Haunted by a train collision in DeMille’s film, Sammy obsessively recreates it with his family’s home movie equipment and a Lionel train set. This foreshadows how Sammy/Spielberg would later use moviemaking to work through his life’s defining traumatic events. A celluloid Cognitive Processing Therapy, if you will.
Spielberg has long delivered tales of nuclear families threatened by dissolution and of kids facing crises alone. I’m glad he found the courage to peel away the fictional artifice and turn the camera upon himself.
We observe that Sammy’s parents dote on each other, yet are utterly different in temperament and interests. Burt is the disciplinarian, stern as he deems it necessary. A pioneering computer engineer, he lives in the realm of science, delivering long-winded lectures at the dinner table. If there’s a gene for technical excellence, as Sammy begins to edit his ever more complicated movies, he clearly inherited it from Dad.
By contrast, Mitzi is a conspiratorial peer to the kids, mercurial verging on bipolar. A phenomenal pianist whose professional dreams were smothered by her mom, she lives in music and dance. She bestowed the artistic vision gene to her son.
A permanent fixture in the Fabelman household is Uncle Bennie (Seth Rogen, initially unrecognizable without his curly locks). Not a blood relation, but Burt’s co-worker and best friend, he sometimes lives with the family. As the film progresses, we perceive a mutual infatuation between him and Mitzi that threatens to rupture the family.
As someone who’s old enough to have followed most of Spielberg’s career in real time, it’s fun to play “spot the Spielbergian tropes” in Sammy’s early films. He and his Boy Scout buddies, bicycling around town like the kids from E.T. Blond, antisemitic classmates as forerunners to the Nazis in Raiders of the Lost Ark. A survivor of battlefield carnage, an early version of Private Ryan.
Unfortunately, the tone of The Fabelmans feels off at times, the performances artificially spirited, the setting overly sunny. For a domestic drama, it’s too much Indiana Jones, not enough Lincoln.
Fortunately, these tonal dissonances settle down as the story progresses. Michelle Williams nears the heights of her best performances in films like Blue Valentine, Brokeback Mountain, and Manchester by the Sea. Mitzi’s emotional fluctuations, conveyed so exquisitely, confirm Williams as one of the great actors working today. Her character is sympathetic in her maternal love, admixed with quiet desperation over her domestication.

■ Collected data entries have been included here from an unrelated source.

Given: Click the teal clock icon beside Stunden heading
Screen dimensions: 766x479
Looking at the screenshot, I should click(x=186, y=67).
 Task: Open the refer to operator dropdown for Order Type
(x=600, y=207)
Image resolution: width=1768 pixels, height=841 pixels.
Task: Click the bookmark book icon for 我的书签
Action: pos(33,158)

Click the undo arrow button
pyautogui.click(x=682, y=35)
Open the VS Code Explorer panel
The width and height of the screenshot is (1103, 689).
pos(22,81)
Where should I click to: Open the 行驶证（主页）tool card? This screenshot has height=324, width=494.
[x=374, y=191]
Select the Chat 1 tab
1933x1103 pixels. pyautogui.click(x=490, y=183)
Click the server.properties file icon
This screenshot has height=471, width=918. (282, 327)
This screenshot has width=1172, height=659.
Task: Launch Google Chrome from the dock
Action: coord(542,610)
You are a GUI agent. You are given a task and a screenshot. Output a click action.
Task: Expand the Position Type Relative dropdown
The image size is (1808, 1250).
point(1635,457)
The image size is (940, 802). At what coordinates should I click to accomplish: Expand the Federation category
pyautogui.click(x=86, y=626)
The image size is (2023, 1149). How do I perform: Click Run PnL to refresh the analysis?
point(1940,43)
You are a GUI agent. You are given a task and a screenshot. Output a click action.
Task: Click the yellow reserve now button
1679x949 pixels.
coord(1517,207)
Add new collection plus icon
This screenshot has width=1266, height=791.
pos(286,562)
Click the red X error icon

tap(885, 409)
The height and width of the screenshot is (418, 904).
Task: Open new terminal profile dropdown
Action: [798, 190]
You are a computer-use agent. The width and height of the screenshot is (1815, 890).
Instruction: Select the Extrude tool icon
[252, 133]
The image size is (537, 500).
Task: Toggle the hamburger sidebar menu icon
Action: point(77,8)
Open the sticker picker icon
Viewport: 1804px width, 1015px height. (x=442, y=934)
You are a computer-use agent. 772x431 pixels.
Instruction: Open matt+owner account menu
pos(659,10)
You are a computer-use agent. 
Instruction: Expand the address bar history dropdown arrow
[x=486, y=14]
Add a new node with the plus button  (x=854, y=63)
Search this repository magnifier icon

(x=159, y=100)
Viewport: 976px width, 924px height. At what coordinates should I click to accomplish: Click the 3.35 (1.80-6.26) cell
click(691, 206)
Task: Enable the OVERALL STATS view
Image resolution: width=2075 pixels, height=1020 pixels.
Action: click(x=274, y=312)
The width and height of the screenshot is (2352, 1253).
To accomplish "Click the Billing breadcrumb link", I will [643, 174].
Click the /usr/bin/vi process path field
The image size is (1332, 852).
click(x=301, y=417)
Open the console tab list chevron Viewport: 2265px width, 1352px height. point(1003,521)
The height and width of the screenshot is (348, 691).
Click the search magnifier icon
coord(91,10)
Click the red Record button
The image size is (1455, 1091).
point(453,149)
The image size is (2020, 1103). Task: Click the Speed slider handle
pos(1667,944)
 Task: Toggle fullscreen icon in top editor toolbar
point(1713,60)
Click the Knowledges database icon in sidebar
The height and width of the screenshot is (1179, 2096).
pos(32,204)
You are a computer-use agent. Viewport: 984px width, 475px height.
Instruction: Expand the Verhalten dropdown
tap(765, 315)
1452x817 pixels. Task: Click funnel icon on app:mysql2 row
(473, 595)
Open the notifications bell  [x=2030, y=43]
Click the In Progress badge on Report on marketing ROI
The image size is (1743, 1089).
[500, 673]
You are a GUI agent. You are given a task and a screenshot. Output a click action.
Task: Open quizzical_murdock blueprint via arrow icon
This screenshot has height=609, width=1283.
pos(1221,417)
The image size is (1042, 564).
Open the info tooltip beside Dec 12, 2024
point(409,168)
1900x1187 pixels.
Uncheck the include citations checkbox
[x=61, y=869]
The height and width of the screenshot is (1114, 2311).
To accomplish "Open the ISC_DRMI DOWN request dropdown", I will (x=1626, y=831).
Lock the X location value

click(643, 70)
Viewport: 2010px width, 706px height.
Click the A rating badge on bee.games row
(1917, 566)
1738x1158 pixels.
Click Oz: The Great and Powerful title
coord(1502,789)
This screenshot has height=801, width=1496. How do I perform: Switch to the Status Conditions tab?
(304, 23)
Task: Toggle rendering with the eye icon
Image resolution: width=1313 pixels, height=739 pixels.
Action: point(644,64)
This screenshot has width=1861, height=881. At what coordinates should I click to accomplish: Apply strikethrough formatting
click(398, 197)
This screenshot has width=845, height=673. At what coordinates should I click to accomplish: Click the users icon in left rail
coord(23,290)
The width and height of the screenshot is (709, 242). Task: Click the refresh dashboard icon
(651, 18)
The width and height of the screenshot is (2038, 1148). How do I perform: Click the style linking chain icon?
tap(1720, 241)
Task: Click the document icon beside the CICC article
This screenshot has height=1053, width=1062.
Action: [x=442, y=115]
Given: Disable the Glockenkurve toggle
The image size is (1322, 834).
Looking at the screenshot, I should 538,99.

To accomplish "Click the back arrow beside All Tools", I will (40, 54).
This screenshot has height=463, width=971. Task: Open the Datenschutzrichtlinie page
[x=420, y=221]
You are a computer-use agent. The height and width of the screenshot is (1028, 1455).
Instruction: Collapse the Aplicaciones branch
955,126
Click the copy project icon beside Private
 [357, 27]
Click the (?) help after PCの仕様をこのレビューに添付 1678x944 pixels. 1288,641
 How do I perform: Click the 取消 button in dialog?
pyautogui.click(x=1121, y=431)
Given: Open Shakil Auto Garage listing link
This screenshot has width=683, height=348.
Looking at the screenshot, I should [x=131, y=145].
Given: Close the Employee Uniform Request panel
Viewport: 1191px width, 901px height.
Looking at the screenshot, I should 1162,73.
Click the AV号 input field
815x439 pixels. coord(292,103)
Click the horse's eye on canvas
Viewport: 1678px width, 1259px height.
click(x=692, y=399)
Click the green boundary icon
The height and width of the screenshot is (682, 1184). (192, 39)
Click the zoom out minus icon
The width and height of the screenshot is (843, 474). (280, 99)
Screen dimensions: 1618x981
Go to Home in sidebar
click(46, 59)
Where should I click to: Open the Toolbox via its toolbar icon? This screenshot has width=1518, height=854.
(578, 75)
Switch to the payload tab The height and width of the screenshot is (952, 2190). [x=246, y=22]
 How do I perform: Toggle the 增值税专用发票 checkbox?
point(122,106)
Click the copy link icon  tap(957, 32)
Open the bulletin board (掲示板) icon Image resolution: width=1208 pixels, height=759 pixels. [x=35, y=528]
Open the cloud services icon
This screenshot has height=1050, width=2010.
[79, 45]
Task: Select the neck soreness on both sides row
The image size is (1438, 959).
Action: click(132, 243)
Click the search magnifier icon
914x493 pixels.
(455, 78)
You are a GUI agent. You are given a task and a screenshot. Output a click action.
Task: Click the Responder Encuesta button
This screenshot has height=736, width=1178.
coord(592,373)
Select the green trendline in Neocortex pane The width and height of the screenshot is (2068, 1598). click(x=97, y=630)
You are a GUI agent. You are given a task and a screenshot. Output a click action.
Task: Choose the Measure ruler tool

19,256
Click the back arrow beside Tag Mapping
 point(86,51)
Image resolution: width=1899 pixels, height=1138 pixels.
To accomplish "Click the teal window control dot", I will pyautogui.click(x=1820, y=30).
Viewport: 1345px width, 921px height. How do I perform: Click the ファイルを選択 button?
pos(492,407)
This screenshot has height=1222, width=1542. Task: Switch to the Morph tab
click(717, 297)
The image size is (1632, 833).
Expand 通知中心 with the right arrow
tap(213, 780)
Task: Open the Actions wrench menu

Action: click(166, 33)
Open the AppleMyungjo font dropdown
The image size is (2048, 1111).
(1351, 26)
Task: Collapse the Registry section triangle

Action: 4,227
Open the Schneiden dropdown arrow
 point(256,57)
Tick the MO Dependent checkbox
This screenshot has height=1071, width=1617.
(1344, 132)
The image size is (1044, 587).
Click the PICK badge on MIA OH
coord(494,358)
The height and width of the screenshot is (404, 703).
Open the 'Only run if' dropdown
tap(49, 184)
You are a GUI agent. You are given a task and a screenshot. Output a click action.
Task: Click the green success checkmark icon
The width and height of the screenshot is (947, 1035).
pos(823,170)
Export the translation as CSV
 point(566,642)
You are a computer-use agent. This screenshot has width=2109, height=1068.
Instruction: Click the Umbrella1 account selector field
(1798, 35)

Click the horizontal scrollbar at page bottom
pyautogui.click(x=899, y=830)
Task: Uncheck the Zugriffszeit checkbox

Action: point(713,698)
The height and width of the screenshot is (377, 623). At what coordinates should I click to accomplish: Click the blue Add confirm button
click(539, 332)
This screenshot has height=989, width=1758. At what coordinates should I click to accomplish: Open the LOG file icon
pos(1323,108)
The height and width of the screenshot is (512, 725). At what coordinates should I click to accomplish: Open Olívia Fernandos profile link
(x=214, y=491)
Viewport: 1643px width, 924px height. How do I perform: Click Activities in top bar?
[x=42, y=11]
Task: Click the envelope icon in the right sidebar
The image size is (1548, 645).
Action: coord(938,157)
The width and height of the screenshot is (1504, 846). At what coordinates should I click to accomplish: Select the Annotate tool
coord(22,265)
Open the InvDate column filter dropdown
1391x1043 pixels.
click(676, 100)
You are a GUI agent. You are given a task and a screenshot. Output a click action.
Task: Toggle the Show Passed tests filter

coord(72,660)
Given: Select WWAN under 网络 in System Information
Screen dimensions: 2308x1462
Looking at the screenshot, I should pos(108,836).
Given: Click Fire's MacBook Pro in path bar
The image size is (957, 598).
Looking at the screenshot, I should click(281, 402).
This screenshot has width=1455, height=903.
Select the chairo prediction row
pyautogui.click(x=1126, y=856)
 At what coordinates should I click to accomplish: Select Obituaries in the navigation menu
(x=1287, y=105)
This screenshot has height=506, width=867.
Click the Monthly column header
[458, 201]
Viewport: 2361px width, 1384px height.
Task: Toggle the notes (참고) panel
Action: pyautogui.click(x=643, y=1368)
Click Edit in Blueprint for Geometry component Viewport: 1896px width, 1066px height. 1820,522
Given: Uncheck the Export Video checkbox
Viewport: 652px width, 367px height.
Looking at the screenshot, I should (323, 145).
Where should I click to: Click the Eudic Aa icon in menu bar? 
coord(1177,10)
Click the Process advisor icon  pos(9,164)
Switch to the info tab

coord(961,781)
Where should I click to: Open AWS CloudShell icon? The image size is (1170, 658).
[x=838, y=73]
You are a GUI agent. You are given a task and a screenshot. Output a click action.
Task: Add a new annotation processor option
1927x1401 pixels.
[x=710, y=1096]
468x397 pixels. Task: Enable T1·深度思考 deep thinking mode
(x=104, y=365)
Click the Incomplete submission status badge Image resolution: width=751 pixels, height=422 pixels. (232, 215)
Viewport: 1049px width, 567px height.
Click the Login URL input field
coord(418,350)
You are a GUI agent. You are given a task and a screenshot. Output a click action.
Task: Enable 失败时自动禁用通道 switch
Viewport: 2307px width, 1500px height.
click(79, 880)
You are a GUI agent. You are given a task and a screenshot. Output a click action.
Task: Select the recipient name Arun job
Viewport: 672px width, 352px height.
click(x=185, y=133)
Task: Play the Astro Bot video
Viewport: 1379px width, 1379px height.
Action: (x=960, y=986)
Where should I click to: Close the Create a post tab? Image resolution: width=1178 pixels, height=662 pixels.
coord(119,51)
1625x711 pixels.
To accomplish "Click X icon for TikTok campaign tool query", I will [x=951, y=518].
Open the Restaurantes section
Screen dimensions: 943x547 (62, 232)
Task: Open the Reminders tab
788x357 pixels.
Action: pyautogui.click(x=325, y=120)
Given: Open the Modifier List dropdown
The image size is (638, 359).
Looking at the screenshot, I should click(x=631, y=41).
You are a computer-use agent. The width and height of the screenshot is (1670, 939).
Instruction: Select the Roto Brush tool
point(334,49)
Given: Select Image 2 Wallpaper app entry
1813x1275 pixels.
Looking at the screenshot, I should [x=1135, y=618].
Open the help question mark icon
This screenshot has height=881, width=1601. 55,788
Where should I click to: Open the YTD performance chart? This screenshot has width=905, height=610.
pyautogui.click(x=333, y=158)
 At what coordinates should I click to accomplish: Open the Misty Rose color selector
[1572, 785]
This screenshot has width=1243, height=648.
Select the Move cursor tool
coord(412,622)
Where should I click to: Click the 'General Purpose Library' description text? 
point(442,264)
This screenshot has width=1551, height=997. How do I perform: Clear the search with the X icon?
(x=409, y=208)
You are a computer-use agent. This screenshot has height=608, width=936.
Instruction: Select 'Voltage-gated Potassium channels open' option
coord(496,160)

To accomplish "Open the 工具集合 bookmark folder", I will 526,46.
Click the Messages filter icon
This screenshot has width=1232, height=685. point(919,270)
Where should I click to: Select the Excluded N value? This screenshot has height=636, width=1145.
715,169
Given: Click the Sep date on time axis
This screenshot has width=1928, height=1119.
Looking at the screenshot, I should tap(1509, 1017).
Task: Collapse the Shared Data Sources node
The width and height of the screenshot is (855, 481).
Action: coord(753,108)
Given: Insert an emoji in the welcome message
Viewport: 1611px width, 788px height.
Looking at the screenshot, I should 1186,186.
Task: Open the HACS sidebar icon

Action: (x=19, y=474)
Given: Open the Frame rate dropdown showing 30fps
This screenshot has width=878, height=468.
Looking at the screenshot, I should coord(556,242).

As teenaged Sammy, this is Gabriel LaBelle’s first major role, and I hope it’s a breakthrough for him. LaBelle convincingly braves the slings and arrows of adolescence, though high school bullying, bashfulness and first love, and the fracturing of his parents’ marriage.
With a script co-written by Tony Kushner, crafter of the screenplays for Spielberg’s terrific West Side Story and Lincoln, we’re given a brisk, engrossing narrative. Though it doesn’t attain the heights of François Truffaut’s The 400 Blows, the definitive director’s coming-of-age story, it’s essential viewing for anyone who’s followed Spielberg’s career. (And it’s furnished the opportunity for perhaps his most thoughtful interviews ever.)
Since 1977’s Close Encounters of the Third Kind, up to 2018’s Ready Player One, Spielberg has delivered tales of nuclear families threatened by dissolution and of kids facing crises alone. I’m glad he found the courage to peel away the fictional artifice and turn the camera upon himself, his family, and his formation.
Across the course of The Fabelmans, we observe Sammy using filmmaking for self-discovery, for the sublimation of distressing emotions, and to document the exuberance and tragedy of human existence. Naturally, these have been key aspects of Spielberg’s filmography. And aren’t these the reasons we viewers submerge ourselves in the best cinematic creations, too?